Print each record below exactly as it appears.

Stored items
☆ ☆ ☆

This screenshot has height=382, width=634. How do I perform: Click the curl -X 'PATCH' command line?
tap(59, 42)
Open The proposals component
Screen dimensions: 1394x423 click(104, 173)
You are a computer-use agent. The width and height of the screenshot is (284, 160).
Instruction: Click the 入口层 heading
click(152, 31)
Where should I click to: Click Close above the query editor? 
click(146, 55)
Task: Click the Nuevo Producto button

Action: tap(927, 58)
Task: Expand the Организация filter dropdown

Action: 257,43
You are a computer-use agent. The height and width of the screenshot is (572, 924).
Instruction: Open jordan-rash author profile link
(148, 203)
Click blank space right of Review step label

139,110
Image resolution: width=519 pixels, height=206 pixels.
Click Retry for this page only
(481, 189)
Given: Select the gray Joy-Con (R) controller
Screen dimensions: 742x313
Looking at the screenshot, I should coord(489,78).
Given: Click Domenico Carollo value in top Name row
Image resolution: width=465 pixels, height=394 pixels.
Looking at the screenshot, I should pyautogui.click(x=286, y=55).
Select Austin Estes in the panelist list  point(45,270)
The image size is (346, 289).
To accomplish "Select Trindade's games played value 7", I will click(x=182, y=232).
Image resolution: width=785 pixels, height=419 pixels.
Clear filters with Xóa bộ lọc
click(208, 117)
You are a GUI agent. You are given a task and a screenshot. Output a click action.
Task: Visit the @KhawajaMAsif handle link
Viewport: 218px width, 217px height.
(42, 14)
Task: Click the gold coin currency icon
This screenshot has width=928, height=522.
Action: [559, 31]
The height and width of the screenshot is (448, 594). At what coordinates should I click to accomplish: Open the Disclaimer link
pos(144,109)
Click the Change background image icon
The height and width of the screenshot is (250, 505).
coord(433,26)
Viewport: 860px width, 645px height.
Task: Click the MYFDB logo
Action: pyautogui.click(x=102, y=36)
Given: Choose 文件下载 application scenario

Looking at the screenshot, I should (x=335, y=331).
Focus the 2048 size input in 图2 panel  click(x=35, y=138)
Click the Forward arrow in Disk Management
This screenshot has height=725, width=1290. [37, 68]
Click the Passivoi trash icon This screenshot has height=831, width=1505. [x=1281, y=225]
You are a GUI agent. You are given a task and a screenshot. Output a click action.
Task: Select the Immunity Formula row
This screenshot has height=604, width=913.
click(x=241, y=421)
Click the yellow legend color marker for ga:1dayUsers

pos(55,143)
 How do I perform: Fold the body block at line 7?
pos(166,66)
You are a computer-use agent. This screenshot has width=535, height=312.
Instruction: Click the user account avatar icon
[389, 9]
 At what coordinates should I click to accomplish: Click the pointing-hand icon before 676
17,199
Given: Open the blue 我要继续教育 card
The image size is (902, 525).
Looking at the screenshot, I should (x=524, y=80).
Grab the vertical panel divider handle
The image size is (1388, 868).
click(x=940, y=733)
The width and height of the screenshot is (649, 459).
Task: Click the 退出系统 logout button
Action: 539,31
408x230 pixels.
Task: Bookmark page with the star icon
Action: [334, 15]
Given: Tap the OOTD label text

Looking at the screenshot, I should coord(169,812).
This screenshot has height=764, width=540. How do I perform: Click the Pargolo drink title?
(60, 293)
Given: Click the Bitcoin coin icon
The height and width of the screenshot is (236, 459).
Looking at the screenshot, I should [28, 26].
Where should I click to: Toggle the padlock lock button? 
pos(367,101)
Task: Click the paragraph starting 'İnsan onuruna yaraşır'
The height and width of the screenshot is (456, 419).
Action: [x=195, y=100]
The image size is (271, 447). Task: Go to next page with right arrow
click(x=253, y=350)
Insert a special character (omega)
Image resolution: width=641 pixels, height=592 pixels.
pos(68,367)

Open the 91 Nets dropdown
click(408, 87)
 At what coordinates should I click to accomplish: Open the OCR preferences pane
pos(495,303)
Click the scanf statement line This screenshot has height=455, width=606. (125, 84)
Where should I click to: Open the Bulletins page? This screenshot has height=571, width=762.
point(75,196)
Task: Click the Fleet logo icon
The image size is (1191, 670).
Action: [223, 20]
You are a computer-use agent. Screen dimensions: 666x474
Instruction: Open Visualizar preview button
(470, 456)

☆ ☆ ☆

FINAL ANSWER »
This screenshot has height=382, width=634. How do I perform: Click the curl -X 'PATCH' command line?
tap(59, 42)
Open The proposals component
Screen dimensions: 1394x423 click(104, 173)
You are a computer-use agent. The width and height of the screenshot is (284, 160).
Instruction: Click the 入口层 heading
click(152, 31)
Where should I click to: Click Close above the query editor? 
click(146, 55)
Task: Click the Nuevo Producto button

Action: tap(927, 58)
Task: Expand the Организация filter dropdown

Action: 257,43
You are a computer-use agent. The height and width of the screenshot is (572, 924).
Instruction: Open jordan-rash author profile link
(148, 203)
Click blank space right of Review step label

139,110
Image resolution: width=519 pixels, height=206 pixels.
Click Retry for this page only
(481, 189)
Given: Select the gray Joy-Con (R) controller
Screen dimensions: 742x313
Looking at the screenshot, I should coord(489,78).
Given: Click Domenico Carollo value in top Name row
Image resolution: width=465 pixels, height=394 pixels.
Looking at the screenshot, I should pyautogui.click(x=286, y=55).
Select Austin Estes in the panelist list  point(45,270)
The image size is (346, 289).
To accomplish "Select Trindade's games played value 7", I will click(x=182, y=232).
Image resolution: width=785 pixels, height=419 pixels.
Clear filters with Xóa bộ lọc
click(208, 117)
You are a GUI agent. You are given a task and a screenshot. Output a click action.
Task: Visit the @KhawajaMAsif handle link
Viewport: 218px width, 217px height.
(42, 14)
Task: Click the gold coin currency icon
This screenshot has width=928, height=522.
Action: [559, 31]
The height and width of the screenshot is (448, 594). At what coordinates should I click to accomplish: Open the Disclaimer link
pos(144,109)
Click the Change background image icon
The height and width of the screenshot is (250, 505).
coord(433,26)
Viewport: 860px width, 645px height.
Task: Click the MYFDB logo
Action: pyautogui.click(x=102, y=36)
Given: Choose 文件下载 application scenario

Looking at the screenshot, I should (x=335, y=331).
Focus the 2048 size input in 图2 panel  click(x=35, y=138)
Click the Forward arrow in Disk Management
This screenshot has height=725, width=1290. [37, 68]
Click the Passivoi trash icon This screenshot has height=831, width=1505. [x=1281, y=225]
You are a GUI agent. You are given a task and a screenshot. Output a click action.
Task: Select the Immunity Formula row
This screenshot has height=604, width=913.
click(x=241, y=421)
Click the yellow legend color marker for ga:1dayUsers

pos(55,143)
 How do I perform: Fold the body block at line 7?
pos(166,66)
You are a computer-use agent. This screenshot has width=535, height=312.
Instruction: Click the user account avatar icon
[389, 9]
 At what coordinates should I click to accomplish: Click the pointing-hand icon before 676
17,199
Given: Open the blue 我要继续教育 card
The image size is (902, 525).
Looking at the screenshot, I should (x=524, y=80).
Grab the vertical panel divider handle
The image size is (1388, 868).
click(x=940, y=733)
The width and height of the screenshot is (649, 459).
Task: Click the 退出系统 logout button
Action: 539,31
408x230 pixels.
Task: Bookmark page with the star icon
Action: [334, 15]
Given: Tap the OOTD label text

Looking at the screenshot, I should coord(169,812).
This screenshot has height=764, width=540. How do I perform: Click the Pargolo drink title?
(60, 293)
Given: Click the Bitcoin coin icon
The height and width of the screenshot is (236, 459).
Looking at the screenshot, I should [28, 26].
Where should I click to: Toggle the padlock lock button? 
pos(367,101)
Task: Click the paragraph starting 'İnsan onuruna yaraşır'
The height and width of the screenshot is (456, 419).
Action: [x=195, y=100]
The image size is (271, 447). Task: Go to next page with right arrow
click(x=253, y=350)
Insert a special character (omega)
Image resolution: width=641 pixels, height=592 pixels.
pos(68,367)

Open the 91 Nets dropdown
click(408, 87)
 At what coordinates should I click to accomplish: Open the OCR preferences pane
pos(495,303)
Click the scanf statement line This screenshot has height=455, width=606. (125, 84)
Where should I click to: Open the Bulletins page? This screenshot has height=571, width=762.
point(75,196)
Task: Click the Fleet logo icon
The image size is (1191, 670).
Action: [223, 20]
You are a computer-use agent. Screen dimensions: 666x474
Instruction: Open Visualizar preview button
(470, 456)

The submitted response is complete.